Y no lo fue hasta la llegada de Edward Jenner. Este médico inglés había escuchado numerosas historias de lecheras que tras contraer la viruela bovina mientras ordeñaban al ganado quedaban protegidas de la viruela humana, mucho más letal.
En 1796, se puso en contacto con una joven lechera que aún tenía frescas las pústulas características de la viruela bovina. Esta dio su permiso para que tomara muestras de las mismas, con las que posteriormente el científico inoculó a un niño de 8 años, James Phipps. Pocos días después el pequeño desarrolló fiebre y algo de malestar, pero en poco más de una semana estaba perfectamente. Dos meses después, Jenner repitió el procedimiento con el mismo niño, que esta vez ya no manifestó ningún síntoma.
Con la vacuna de la viruela nació el proceso de vacunación, cuyo nombre procede precisamente de las vacas que portaban el virus con el que se infectaban las lecheras de las que se extraían las muestras.

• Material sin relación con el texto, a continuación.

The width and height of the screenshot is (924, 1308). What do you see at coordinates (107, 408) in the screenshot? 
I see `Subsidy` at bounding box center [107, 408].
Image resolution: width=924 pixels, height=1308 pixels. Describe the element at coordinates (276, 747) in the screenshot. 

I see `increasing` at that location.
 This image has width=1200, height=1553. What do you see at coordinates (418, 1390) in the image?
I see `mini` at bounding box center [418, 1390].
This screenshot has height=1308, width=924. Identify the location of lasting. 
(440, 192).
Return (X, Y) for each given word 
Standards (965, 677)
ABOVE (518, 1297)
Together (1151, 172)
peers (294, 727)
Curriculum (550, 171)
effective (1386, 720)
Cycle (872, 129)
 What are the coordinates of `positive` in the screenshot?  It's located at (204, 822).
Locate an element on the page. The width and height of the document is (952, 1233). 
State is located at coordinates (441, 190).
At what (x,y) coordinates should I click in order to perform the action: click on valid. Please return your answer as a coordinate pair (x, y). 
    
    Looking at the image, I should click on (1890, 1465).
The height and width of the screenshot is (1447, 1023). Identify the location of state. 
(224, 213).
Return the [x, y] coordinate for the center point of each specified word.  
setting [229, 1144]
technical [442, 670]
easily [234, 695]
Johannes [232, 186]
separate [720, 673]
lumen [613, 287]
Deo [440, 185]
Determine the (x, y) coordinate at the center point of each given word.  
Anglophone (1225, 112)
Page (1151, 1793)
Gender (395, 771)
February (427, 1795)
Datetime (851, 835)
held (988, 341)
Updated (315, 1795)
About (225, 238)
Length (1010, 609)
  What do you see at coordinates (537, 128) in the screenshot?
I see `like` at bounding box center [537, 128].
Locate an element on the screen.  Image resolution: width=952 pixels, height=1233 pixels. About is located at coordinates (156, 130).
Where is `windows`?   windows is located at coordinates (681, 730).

De la vacuna de la viruela a la actualidad
El procedimiento usado por Jenner hoy no habría pasado ni mínimamente los requerimientos de un comité de bioética. Tampoco lo habría hecho el de Pasteur, quien también utilizó a un niño como “conejillo de indias” durante el desarrollo de la vacuna de la rabia. Aunque en este caso el pequeño había sido mordido por un perro rabioso y el experimento podría ser su única salvación.
Afortunadamente, los tiempos han cambiado y hoy en día no es necesario inocular huérfanos para probar la eficacia de una vacuna. Por desgracia, el cambio de los tiempos también ha fluido en otras direcciones menos positivas. Y es que, mientras que en el siglo XVIII había personas dispuesta a administrarse los fluidos de las pústulas de un enfermo, sabiendo que podían contraer la propia enfermedad que querían evitar o incluso una peor, hoy en día hay quien se niega a ponerse las vacunas más seguras de nuestra historia.
Gracias a Jenner, el 11 de septiembre de 1980 se dio por erradicada esa enfermedad que durante siglos dejó un reguero de muertes por todo el mundo. En unos meses podríamos tener una que ayudará a frenar la expansión de la primera gran pandemia de este siglo. Pero algunas personas se niegan a ponérsela, con lo que eso supone para su salud y la de quienes les rodean. Esto también estará en los libros de historia. Estamos a tiempo de decidir cómo queremos que nos recuerden.